Last week, MMD National Youth Secretary Bowman Lusambo challenged Mr Mwila to acquaint himself with the law before announcing policy decisions that are outside the law.
Appearing on ZNBC’s Sunday Interview last evening, Mr Mwila said he announced the ban on private vehicles parking at police stations because he wanted to bring sanity to police stations.
He admitted that the Zambia Police Amendment Act of 1999 empowers the Police Inspector General to prescribe the amounts to be paid as parking fees by those leaving the vehicles at the police station for safe keeping.
Mr Mwila said the ban is only temporal and meant to bring sanity and accountability in the running of parking lots by the police.
He said the fees collected by the police from parking fees are never remitted to the state as prescribed by law.

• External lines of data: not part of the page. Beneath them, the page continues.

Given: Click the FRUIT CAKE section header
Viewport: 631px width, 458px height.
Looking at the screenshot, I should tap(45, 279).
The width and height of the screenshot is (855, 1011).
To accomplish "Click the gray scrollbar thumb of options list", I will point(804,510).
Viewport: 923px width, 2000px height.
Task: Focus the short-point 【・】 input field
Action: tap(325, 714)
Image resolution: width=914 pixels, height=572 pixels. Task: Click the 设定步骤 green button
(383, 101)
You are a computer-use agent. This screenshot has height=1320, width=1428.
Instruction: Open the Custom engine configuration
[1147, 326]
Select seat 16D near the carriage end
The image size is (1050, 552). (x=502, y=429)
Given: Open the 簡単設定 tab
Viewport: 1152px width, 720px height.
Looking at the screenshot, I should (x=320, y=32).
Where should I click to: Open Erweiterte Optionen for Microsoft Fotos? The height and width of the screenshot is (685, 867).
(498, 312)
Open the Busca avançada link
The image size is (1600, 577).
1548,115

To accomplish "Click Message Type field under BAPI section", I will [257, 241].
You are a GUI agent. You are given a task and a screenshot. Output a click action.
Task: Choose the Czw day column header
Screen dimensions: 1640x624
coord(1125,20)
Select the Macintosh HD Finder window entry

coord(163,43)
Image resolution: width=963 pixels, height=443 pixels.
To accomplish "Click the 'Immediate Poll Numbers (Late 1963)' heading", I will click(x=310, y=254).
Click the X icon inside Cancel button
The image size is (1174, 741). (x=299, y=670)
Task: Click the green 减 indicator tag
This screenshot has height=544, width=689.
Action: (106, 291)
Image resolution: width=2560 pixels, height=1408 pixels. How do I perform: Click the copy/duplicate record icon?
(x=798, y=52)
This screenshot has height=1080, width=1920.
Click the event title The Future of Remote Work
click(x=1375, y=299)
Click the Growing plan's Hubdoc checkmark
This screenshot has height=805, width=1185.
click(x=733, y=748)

‘Where does that money go? The Police Command should tell us because their offices are not motivated, they lack stationery and they don’t even have fuel and yet that law was made with good intentions of helping the police stations run efficiently,’ Mr Mwila explained.
Although he failed to state when the ban will be lifted, Mr Mwila said some members of the public have started compiling with his directive by not parking at police stations.
‘I have received a lot of messages from members of the public supporting this move. What we want is accountability. The Police Command should ensure sanity is restored. Even if the law is there, we need to check on how these people are working.’
Mr Mwila said it is not the responsibility of the state to ensure a private vehicle is protected.
‘When you buy your car from wherever, do you expect the police to look after the vehicle for you? I don’t think it is the responsibility of the police to protect your car.’